Das Design von hybriden Systemen, die KI und Expertenwissen geschickt verbinden, könnte die Zukunft prägen – sogenannte „Copilot“-Systeme, die in der Lage sind, Chemiker bei ihrem täglichen Arbeiten und Forschen zu begleiten. Im Bereich der chemischen Ausbildung werden sich ebenfalls Veränderungen ergeben. Da Modelle routinemäßig Fakten abrufen und einfache Probleme lösen können, müssen Lehrpläne und Prüfungsformate mehr Gewicht auf das Verständnis, kritische Denken und die Fähigkeit zur Anwendung chemischer Prinzipien legen, anstatt auf das pure Auswendiglernen. So könnten Chemie-Studierende künftig lernen, besser mit KI-Werkzeugen zusammenzuarbeiten und deren Ergebnisse kritisch zu hinterfragen. Die Einführung von ChemBench als offen zugängliches Benchmarking-Werkzeug ist ein wichtiger Schritt, um die Fortschritte im Bereich der chemischen Künstlichen Intelligenz kontrolliert zu messen und transparent zu dokumentieren.

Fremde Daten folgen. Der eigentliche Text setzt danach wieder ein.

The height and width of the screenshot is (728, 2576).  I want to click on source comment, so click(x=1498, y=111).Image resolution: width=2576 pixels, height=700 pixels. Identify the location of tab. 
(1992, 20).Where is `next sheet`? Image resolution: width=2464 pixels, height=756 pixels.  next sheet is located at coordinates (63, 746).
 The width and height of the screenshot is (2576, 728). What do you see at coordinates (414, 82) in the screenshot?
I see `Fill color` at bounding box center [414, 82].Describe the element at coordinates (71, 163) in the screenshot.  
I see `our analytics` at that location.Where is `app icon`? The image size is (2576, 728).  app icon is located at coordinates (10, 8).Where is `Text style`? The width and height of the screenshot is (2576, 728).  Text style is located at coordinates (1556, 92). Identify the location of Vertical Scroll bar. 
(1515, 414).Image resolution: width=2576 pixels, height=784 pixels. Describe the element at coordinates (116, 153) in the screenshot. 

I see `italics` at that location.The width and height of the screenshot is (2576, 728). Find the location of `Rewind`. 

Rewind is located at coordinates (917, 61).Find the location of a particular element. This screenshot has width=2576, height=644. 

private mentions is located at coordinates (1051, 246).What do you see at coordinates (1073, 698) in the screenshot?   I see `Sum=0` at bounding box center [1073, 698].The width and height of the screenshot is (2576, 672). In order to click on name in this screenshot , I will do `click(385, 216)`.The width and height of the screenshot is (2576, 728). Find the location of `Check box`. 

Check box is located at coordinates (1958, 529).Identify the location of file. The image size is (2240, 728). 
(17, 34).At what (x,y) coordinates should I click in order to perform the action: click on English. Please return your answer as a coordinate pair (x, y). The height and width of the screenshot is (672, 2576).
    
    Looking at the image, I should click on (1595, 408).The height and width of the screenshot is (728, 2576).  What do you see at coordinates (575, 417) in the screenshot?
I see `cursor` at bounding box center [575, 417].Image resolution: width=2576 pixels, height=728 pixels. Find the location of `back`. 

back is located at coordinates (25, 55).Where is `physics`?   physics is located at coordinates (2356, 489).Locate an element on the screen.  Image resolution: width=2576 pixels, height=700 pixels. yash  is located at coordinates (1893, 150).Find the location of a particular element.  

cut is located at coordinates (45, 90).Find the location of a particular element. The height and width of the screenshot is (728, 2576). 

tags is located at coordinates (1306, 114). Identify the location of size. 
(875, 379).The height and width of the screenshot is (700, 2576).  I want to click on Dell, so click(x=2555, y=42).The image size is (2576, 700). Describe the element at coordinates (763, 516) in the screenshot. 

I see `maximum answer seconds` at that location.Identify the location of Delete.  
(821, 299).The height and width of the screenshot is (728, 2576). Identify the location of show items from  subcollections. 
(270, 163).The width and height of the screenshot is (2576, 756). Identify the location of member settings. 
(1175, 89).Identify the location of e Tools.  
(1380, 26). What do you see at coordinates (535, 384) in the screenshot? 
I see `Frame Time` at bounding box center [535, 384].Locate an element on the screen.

Die Vielfalt der Fragestellungen und ihrer Schwierigkeit stellt dabei sicher, dass die Modelle ganzheitlich getestet werden und nicht nur auf spezifische Datensätze mit begrenztem Anwendungsrahmen optimiert sind. Zusammenfassend zeigen die aktuellen Untersuchungen, dass große Sprachmodelle das Potenzial besitzen, menschliche Experten in der Chemie in vielen Bereichen zu übertreffen, insbesondere in quantitativen und wissensbasierten Aufgaben. Dennoch führen Begrenzungen beim chemischen Reasoning, fehlende strukturierte molekulare Repräsentationen und mangelnde Fähigkeit zur Selbsteinschätzung zu einem vorsichtigen Umgang mit den Ergebnissen. Die Zukunft der chemischen Forschung und Lehre wird durch die Kombination aus menschlicher Expertise und fortschrittlicher KI geprägt sein – eine Zusammenarbeit, die Synergien hebt und die Grenzen des Machbaren neu definiert. Die rapide Entwicklung der Technologie erfordert gleichzeitig die Beachtung ethischer Implikationen.